There’s a restaurant/sandwich shop in NYC called Mangia that I used to frequent when I worked in midtown. It was a bit on the pricey side, but I loved the food. The sandwiches were not traditional, and the whole atmosphere was very European, from the food to the desserts to the staff. I used to go to Mangia once every three or four weeks for years and I always ordered the same thing – the Basil Parmesan Chicken Salad sandwich. It was served on a baguette topped with arugula and sun-dried tomatoes and I never got sick of it.

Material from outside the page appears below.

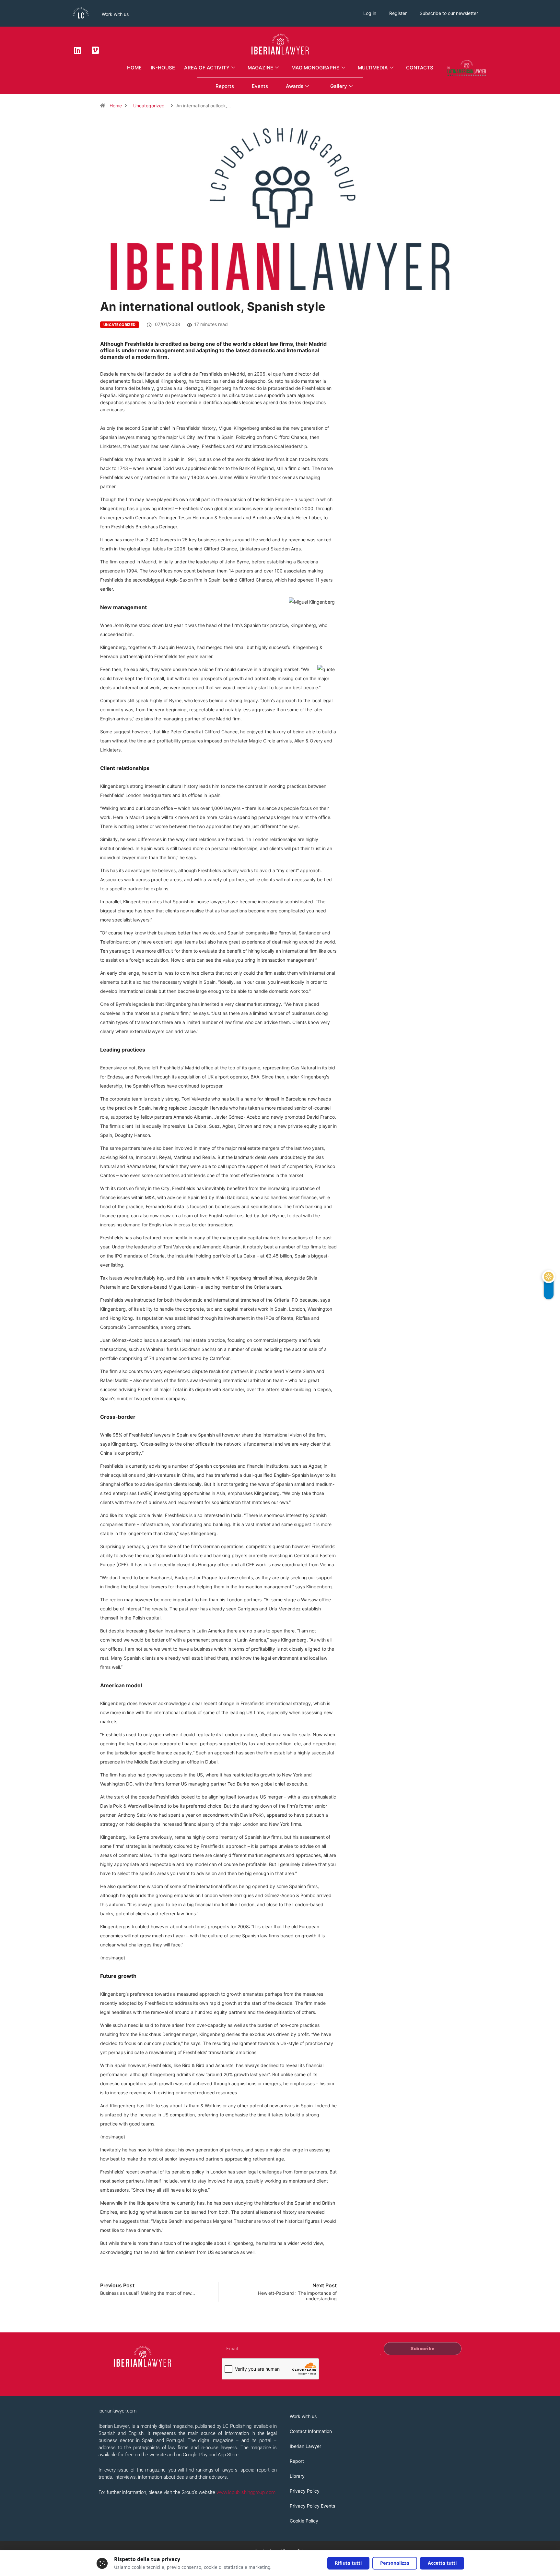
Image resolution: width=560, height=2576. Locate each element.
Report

I recently had a bunch of chicken breasts and lots of fresh basil (from my Aerogarden) so I decided to recreate the Mangia sandwich that I used to love. I found this recipe and I have made it several times. It’s incredible – just like the Mangia sandwich.
This is a great recipe for left over cooked chicken.
Basil Parmesan Chicken Salad
Adapted from Allrecipes.com
2 whole skinless, boneless chicken breasts (if you buy them frozen, this typically means 4 pieces)
salt and pepper to taste
1/2 cup mayonnaise
1/2 cup chopped fresh basil
1 clove crushed garlic
3 stalks celery, chopped (optional)
1/3 cup grated Parmesan cheese
If the chicken is raw, season it with salt and pepper. Roast at 375 degrees for 35 minutes, or until juices run clear. Let cool, and chop into chunks.
In a food processor, puree the mayonnaise, basil, garlic, and celery (if using). Combine the chunked chicken, pureed mixture, and Parmesan cheese. Refrigerate and serve.